Can we see the “spot” beneath the ink? Vanity Fair as Palimpsest

The readers are often referred to as “brother wearers of motley” – fools listening to another fool’s story (185). Yet, as we have seen in Shakespeare and other weavers of tales, the fool is often the font of knowledge and the voice of reason, and while the narrator perceives of his story through the lens of satire, many of his observations hold weight. He mentions that his aim is to show a side of the Fair that is rarely seen, the private realm. The narrator aims “to walk with you [the reader, the fellow fool] through the Fair, to examine the shops and the shows there” (185). In his desire to examine “the shops,” could there be a multiplicity implied? And can we see the images of past stories through the lines of the fool’s tale?

Vanity Fair is many things – satire, realist, comedy, romance – but what about palimpsest?

The written word depicted in letters and journals becomes an important marker of how time changes perception in the novel.
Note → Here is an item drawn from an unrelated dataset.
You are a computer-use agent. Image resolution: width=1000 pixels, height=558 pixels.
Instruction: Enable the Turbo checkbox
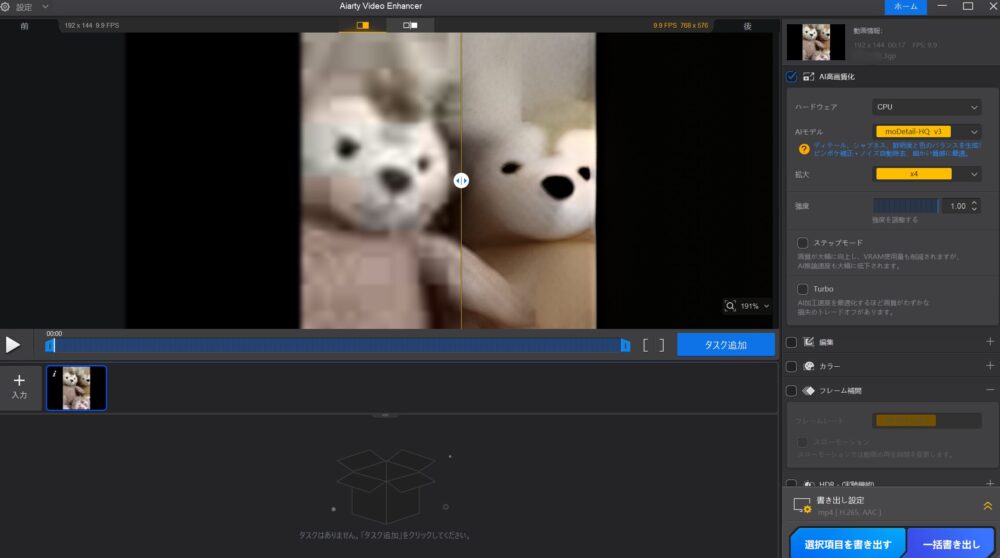click(x=802, y=288)
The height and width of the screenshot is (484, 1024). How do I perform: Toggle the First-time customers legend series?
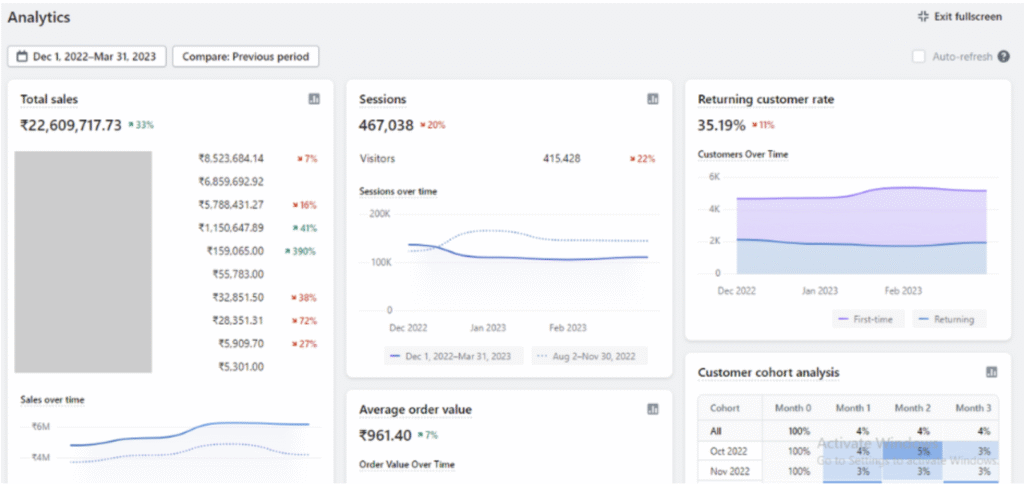pyautogui.click(x=868, y=319)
In the first two hundred pages of the novel, the narrator remarks on the changeling nature of letters over the years: “Vows, love, promises, confidences, gratitude, how queerly they read after a while!” (187) One meaning warps into another meaning as more information behind the text becomes unveiled.

One of the narrator’s more sincere comments brought out the idea of the novel as palimpsest: “The best ink for Vanity Fair use would be one that faded utterly in a couple of days, and left the paper clean and blank, so that you might write on it to somebody else” (187). This is very clearly the definition of a palimpsest. Indeed, throughout the narrator’s tale, the reader is reminded that this is one of many stories in the Fair; there are more stalls that have their own stories, and this is the background of one of many stalls – such as the one we find Rebecca at the end of the novel (730). What is to say that the other layers of the Fair have not also been written and vanished so that this tale could be told. Instead of writing “on it to somebody else” it has been written on about somebody else.
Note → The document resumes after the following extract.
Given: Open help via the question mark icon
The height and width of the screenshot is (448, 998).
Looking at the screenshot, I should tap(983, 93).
This multiplicity comes out as the narrator compares the actions of his tale to those not present. This can be something as simple as referring to a “neighbor Jones” or a “neighbor Smith,” which obviously are standby names for anyone – inferring that these events have a universality (372). Yet there are more specific analogies to past characters, such as Lady Macbeth, that suggest that this story has been stacked upon other stories not mentioned: “Lady Macbeth would not quit Becky’s chamber until her cup of night-drink was emptied” (431). While this is not the only example of personification, this section exemplifies an interesting quality in the novel, the moments when characters become others. Even if only for a moment, Lady Southdown becomes Lady Macbeth. It begins with a simile: “looking more like Lady Macbeth than ever” (431). However, Lady Macbeth embodies Lady Southdown for a brief sentence as she “would not quit Becky’s chamber.”
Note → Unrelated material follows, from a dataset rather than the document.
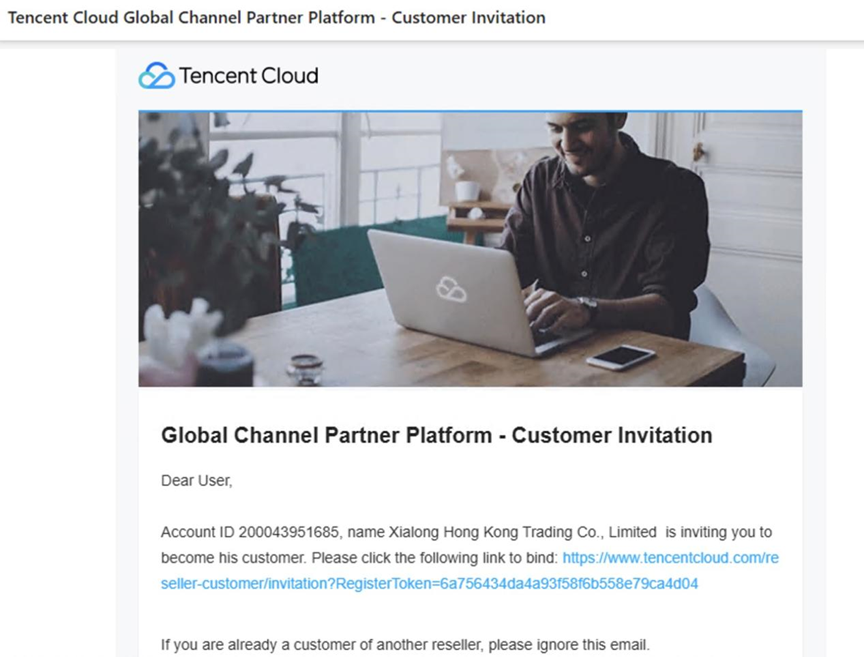Click the email subject title at top
This screenshot has width=864, height=657.
tap(277, 18)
These moments when the writing under the present text shows itself to the reader, begs the question: is this glimpse of the undertext an intentional ploy by the storyteller, or has the old story reared up to make itself known? In other words, was this analogy carefully selected from amongst other options, or was it inevitable? The repetition of the Fair, in all its versions, is unstoppable, and each character represents someone who has come before, whose story has all but evaporated from the page.

(I had to end this dramatically, yet I understand that Lady Macbeth’s story hasn’t disappeared, I mean it’s a play that has been written down, but you get where I’m going.)